Uno hubiera podido perfectamente soñar con Valerija antes de conocerla,
y tal vez ha sido así, adónde irán los sueños que no se hacen realidad.
En cualquier caso, su imagen, su belleza, es un alivio para las neuronas.
Me gustan esos mechones delgadísimos y largos que le interrumpen la cara
sin despeinársela, que le sectorizan el rostro: en una parcela hay un ojo y
media boca; en otra se añade una buena porción de nariz.
Y esos ojos, tan separados que cuesta encontrarle la mirada, que generan
su mirada muy lejos de la cara, de manera que hay que rastrear unos instantes
por el espacio antes de encontrarla, e incluso cuando ya se tiene, se vuelve
a perder con facilidad.
Está hermosa con esas cejas rectas, ascendentes, y con esos pendientes
masivos de geometría dorada, y con el hombro calado, de encaje negro,
y con el pelo desordenado o revuelto como el ruido de la ciudad.

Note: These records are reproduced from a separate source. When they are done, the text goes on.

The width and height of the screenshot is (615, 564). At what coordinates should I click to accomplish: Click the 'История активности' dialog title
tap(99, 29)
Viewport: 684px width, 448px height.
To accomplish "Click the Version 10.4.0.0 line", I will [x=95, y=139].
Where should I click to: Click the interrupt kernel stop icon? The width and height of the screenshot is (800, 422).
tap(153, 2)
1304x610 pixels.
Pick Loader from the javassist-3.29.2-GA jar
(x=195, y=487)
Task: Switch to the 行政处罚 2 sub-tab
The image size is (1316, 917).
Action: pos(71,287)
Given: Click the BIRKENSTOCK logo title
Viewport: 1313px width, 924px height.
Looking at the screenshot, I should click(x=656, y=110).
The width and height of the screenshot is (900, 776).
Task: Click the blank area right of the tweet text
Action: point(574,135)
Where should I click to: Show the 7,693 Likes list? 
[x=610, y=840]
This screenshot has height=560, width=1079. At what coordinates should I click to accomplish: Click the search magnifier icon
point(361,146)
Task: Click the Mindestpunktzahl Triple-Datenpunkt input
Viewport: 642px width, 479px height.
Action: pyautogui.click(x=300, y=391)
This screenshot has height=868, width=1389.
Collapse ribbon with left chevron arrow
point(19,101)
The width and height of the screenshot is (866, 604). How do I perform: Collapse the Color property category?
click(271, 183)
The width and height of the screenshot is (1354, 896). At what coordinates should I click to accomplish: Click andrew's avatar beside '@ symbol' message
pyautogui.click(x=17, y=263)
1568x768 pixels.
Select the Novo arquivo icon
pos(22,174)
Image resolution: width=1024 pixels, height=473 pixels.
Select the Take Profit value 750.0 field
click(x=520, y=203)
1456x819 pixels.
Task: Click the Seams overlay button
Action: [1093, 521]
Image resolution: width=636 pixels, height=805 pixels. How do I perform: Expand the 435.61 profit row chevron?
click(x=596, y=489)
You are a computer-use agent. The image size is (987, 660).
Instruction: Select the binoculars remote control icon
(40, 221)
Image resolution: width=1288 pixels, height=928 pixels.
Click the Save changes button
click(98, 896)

Tal vez la cara de Valerija no está hecha para sonreír, sino para ver o para mirar;
hay rostros que son universales, multifuncionales, y hay otros que están especializados
en una sola función, que se hace más o menos preponderante: el movimiento de
los labios al hablar, el ritmo o la velocidad del parpadeo, la mirada, los ojos de llorar.